As Independent Educational Consultants, we are often asked to weigh in on this question. Since colleges accept both tests equally, we typically advise students to determine which test suits them best and prepare for that one. However for current sophomores, the answer is more complex. There are three options for the Class of 2017: old SAT (now through Jan 2016), new SAT (March 2016 and future test dates), and ACT with writing.

Test prep experts have been closely following the shifting landscape and analyzing the differences between the old and the new SAT. The following two blogs from Compass Education Group provide a detailed analysis of the options and their recommendations.

SAT and ACT Insights for class of 2017 Part 1

SAT and ACT Insights for class of 2017 Part 2

So what is our advice for the Class of 2017?

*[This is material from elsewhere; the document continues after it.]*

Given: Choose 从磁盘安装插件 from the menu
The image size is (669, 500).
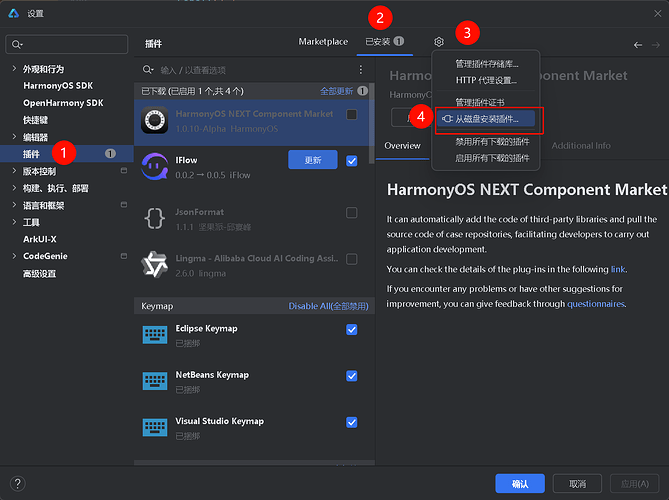Looking at the screenshot, I should click(487, 119).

ACT with Writing: Prepping for the ACT may be the safest bet for current sophomores. There are ample practice tests available and tutors and test prep classes know the tests inside and out. Issues: The math on the ACT is typically more advanced than the math tested on the old SAT. You need to be able to work fast on the ACT as you have less time per question compared to the SAT.

Old/Current SAT: If you knocked your 10th grade PSATs out of the park, and you have time to do test prep either this school year or over the summer, and you can take the current SAT at least twice by January of 2016, then this test may be the test for you. Issues: you don’t hit your target score by Jan 2016 and need to prep for another test (either the new SAT or the ACT). Colleges want scores from new SAT (we heard this from one consultant, but have not heard widespread rumors of this being an issue).

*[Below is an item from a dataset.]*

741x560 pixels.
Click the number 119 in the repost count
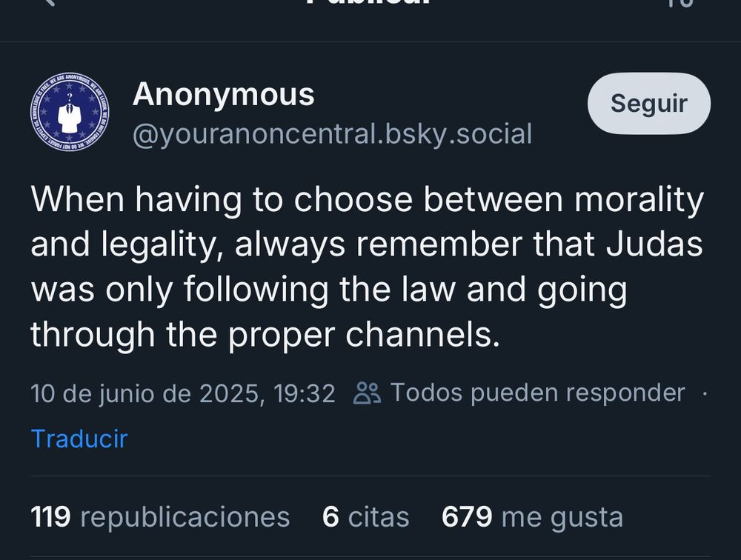50,516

New SAT: The new SAT is rumored to look more closely like the ACT, so if you plan on doing your testing later in your junior year, you can evaluate how you do on the 11th grade PSAT (new design) and compare that to a practice ACT. Make sure any SAT prep you do is using materials prepared for the newly designed test. Issues: You wait too long to begin your preparation. You prep using outdated materials.

Once you determine which test to take, here are some tips on how best to prepare.

Preparing for Standardized Tests

Decide if you do better learning in a group class or with one-on-one tutoring. Both are effective, but some kids do better in one setting or another.

Allow enough time to prepare. Most students do better when they have ample time to prepare. Allow at least three or four months of preparation before the test.

Figure out if you need and are eligible for extended time. We’ve had several clients improve their scores dramatically by getting the proper documentation to prove they need extended time.

Practice, Practice, Practice.  The more you practice taking the tests, the more comfortable you will be in a real setting. It’s just like prepping for a sport or rehearsing for a show.